# Jewel cichlids eggs not hatching



## paradox113 (Aug 26, 2011)

So i have a 30 gal standard tank fully cycled had some ammonia problems but cut back on feeding and am doing a 5-10% water change daily. nitrate and nitrites are good, ph is 6 and KH is low. the tank is home to two 1 3/4 inch jewels who recently laid eggs, its going on 5 days now and still no wigglers. some of the eggs are white which i know are not fertilized and they havnt been eaten yet. the rest are a dull brownish/yellowish just today the female who has been spedning all her time fanning them has begun to come out only going in once in a while. the eggs are very hard to reach and i havnt wanted to disturb them so i left the white eggs alone. any info or advice would be greatly appreciated. i know they are just common jewels and the fry arent very desirable but i would like to raise them for the experience. thanks in advance and pls forgive the mispellings.


----------



## paradox113 (Aug 26, 2011)

Just got home from work.
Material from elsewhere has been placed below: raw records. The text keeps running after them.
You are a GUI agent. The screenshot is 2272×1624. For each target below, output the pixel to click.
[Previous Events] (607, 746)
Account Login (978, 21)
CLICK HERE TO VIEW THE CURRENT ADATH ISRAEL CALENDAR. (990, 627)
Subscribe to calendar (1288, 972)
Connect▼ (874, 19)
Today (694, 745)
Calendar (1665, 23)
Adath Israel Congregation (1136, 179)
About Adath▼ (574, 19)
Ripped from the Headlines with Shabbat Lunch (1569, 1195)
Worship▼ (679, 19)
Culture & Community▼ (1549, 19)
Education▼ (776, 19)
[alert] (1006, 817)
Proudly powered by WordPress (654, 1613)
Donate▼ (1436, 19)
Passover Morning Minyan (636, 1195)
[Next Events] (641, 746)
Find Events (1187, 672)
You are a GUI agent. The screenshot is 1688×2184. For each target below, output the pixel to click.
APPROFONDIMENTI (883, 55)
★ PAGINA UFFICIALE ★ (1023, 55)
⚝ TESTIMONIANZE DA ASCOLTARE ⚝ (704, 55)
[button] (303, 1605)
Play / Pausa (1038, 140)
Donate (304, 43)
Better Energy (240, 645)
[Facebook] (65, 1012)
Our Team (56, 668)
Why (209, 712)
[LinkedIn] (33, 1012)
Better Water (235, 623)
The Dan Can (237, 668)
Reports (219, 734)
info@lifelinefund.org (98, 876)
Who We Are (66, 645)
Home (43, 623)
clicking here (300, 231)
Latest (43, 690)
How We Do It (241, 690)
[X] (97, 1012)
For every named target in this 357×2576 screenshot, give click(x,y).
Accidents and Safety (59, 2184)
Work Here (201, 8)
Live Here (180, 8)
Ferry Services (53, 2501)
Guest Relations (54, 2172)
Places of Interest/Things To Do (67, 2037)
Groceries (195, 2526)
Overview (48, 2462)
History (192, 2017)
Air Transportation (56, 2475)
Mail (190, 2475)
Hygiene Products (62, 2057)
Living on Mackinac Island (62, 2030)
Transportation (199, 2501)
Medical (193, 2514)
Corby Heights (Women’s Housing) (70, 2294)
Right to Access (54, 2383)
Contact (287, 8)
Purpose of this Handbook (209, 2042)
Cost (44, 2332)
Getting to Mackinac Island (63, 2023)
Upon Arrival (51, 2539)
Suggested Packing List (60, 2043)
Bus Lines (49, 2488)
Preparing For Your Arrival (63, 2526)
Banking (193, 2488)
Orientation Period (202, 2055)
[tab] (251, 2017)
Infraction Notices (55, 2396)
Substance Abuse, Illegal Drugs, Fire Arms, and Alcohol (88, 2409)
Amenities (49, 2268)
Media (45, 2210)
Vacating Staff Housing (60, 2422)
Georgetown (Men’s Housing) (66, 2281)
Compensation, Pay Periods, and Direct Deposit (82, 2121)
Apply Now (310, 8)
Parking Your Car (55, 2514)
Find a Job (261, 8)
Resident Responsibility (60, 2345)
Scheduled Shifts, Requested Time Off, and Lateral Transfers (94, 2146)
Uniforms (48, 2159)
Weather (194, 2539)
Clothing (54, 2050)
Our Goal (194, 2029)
All but two eggs are gone. One white one brown. They don't sem to be guarding the area any more just out and about looking for.food. had a nematode outbreak of some.kind. little white hairlike.worms. gonna stop feeding for a day or two and do daily water changes. Still looking for any info/advice pls and ty.


----------



## sergey6116 (Aug 2, 2011)

I don't know what but sumething was wrong with the eggs. Here is some info about Jewelfishes: http://www.cichlidsworld.net/show/Hemichromis+Bimaculatus+-+African+Jewelfish

Their eggs usually hatch in 2 days, maximum in 3. Can't say what happened with them though :-? .


----------



## paradox113 (Aug 26, 2011)

Thank you muchly for the reply. Knew something was up. Thanks again


----------



## sergey6116 (Aug 2, 2011)

You welcome mate. I wish I could help more  . 
Was that their first spawn? Are you sure they are not both female?


----------



## paradox113 (Aug 26, 2011)

It was their first. And when i got them i was sure they we're both female. One is deep red and the other is yellowish. But it looked like some of the eggs were fertilized by their color. The redder one that acts like a male is smaller than the "female". Im not too worried just curious and since the fish are still juvies i will be able to observe them and hopfully learn a lil more.


----------



## sergey6116 (Aug 2, 2011)

Thats ok for the first spawn. I am sure theur next one will be successful. Good luck with your fishes .


----------



## paradox113 (Aug 26, 2011)

Thanks again brother. I will be setting up a 55 gal long in the future and would some stocking ideas/advice. Still dunno what exact type i want. Would love to have an osacr but just can't do it with my setup/budget


----------